In her book, Bass examined the theological, biblical and sociological influences on Sabbath and found three general approaches to the Christian Sabbath.
One is to celebrate creation. “It says in Genesis that God rested on the seventh day and looked at everything he did, and it was good,” she said.
Another focuses on liberation. “In Deuteronomy, it says ‘The Lord your God led you out of slavery.'”
The third involves being part of a community that commemorates the resurrection. “So get outdoors and celebrate creation. Do something that feels free and life-giving, and get together with people,” Bass said. “I like to say, ‘No church meetings [on the Sabbath], but church picnics are great.'”
What would an ideal Sabbath look like for you?
The Lake Nokomis congregation took to the Sabbath practice quickly. It was proposed as a one-year experiment, but “six months into it, we had changed so much that there was no going back,” Root said. She knew how deeply the practice had taken hold in the church when she sent an email to a member and got a note back chastising her for sending it on a Sunday afternoon.
Saturday services
The inauguration of the alternate-weekend Saturday evening services didn’t go nearly as smoothly — to put it mildly. The long periods of silence in the contemplative-style services left many members uncomfortable and fidgety.
“The first service was a disaster,” Root said. “It was almost painful. I came out of there saying, ‘This is not going to fly.'”
But they kept refining it until it did fly, bringing together pieces from the Sunday morning service, meditative elements from the Taizé community and the self-directed features of contemplative spirituality.
The hour-long service begins with Root speaking to the assembled membership, offering an abridged version of the previous Sunday’s sermon. Then the group breaks up. While music director Jeanne Rylander softly plucks a harp, some people meditate. Others visit various stations, where they can, for example, pray for troubled parts of the world, walk a labyrinth or simply rest. At one station, adults and children can color a banner that later will be hung in the church.
The Saturday evening program has enabled the congregation to reach out to worshippers who want something different from a traditional worship service but still like the direction that clergy can offer.
“We’re not a one-size-fits-all church,” Goodspeed said.
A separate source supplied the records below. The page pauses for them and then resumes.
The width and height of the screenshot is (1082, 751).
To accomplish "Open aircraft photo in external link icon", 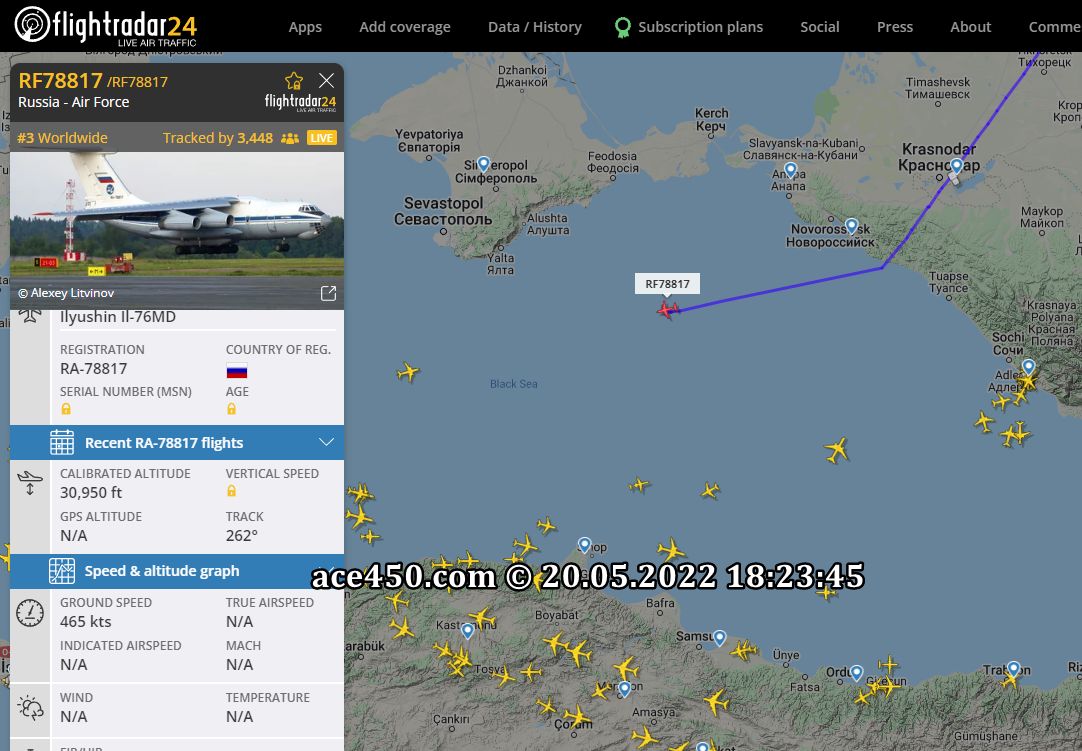I will tap(328, 293).
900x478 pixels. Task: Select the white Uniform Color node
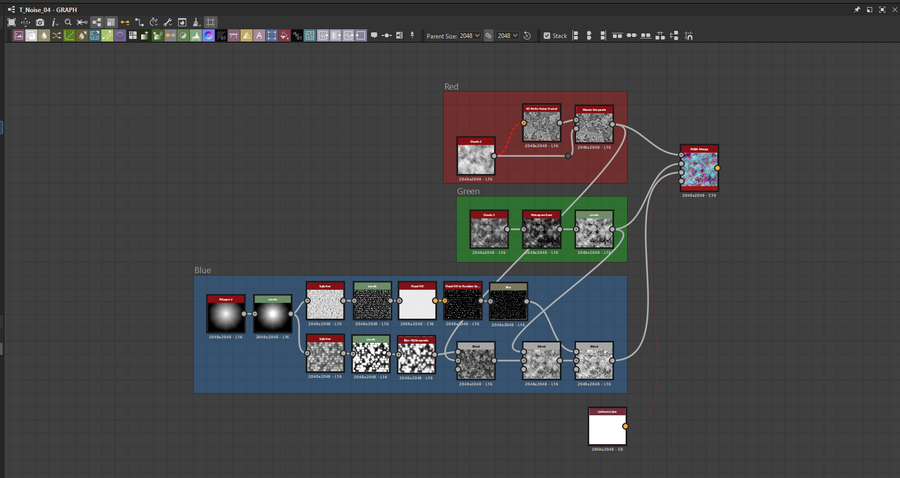click(x=606, y=430)
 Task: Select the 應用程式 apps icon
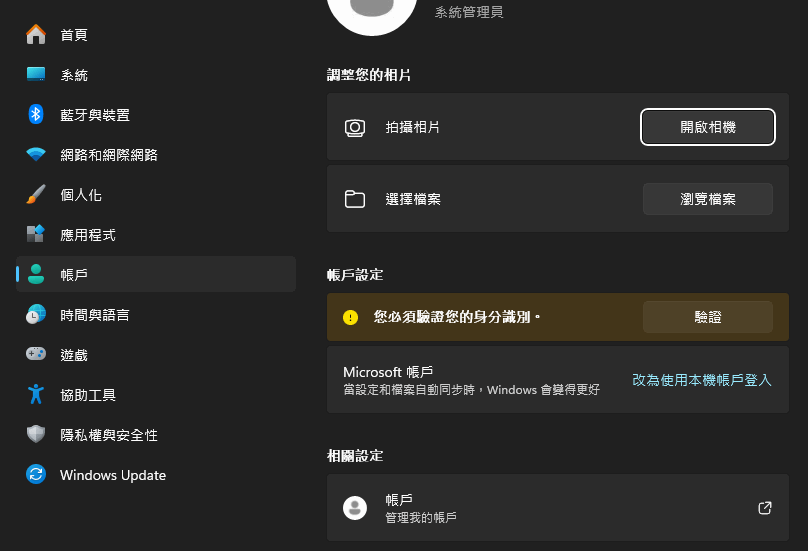pos(36,234)
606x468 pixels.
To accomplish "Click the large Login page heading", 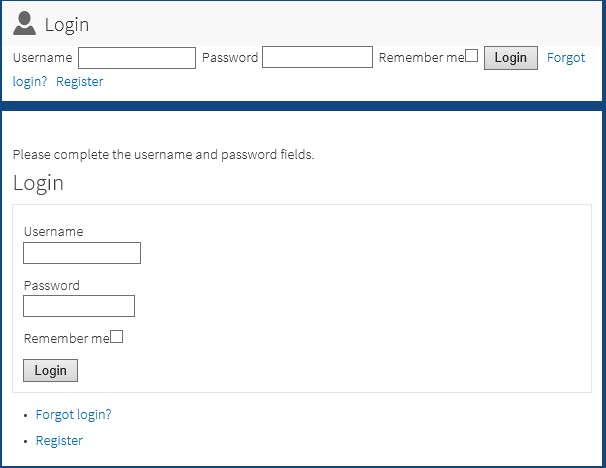I will (38, 183).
Even though the Saturday service repeats the Scripture and part of the sermon from the previous Sunday, some members like the different approaches so much that they attend both.
“I feel that I get something different out of it,” Larges said. “We hear the same Scripture, but we hear it in different ways.”
Ultimately, Root said, the goal of the Saturday services and the Sabbath practices is the same.
“Find ways you and God can commune,” she told the congregation on the eve of a recent Sabbath Sunday observation.
“If you stop, God will come to you,” she said. “You will experience something significant. And even if it happens on just one day, it will be worth it.”
Questions to consider
Questions to consider
- What is the most radical and beneficial change you could envision your church or organization making? What would the circumstances have to be in order to make those changes?
- What is the core of your congregation’s identity?
- In what ways, if any, can Sunday worship become just one more obligation on a list of obligations? How can your congregation keep Sunday worship from being “just another obligation?”
- How does your congregation challenge cultural understandings of productivity and busyness? How does it affirm them? How can your congregation help members realize their brokenness and rethink those and other cultural assumptions?
- What activities and obligations would you give up if you were to practice Sabbath? What would an ideal Sabbath look like for you?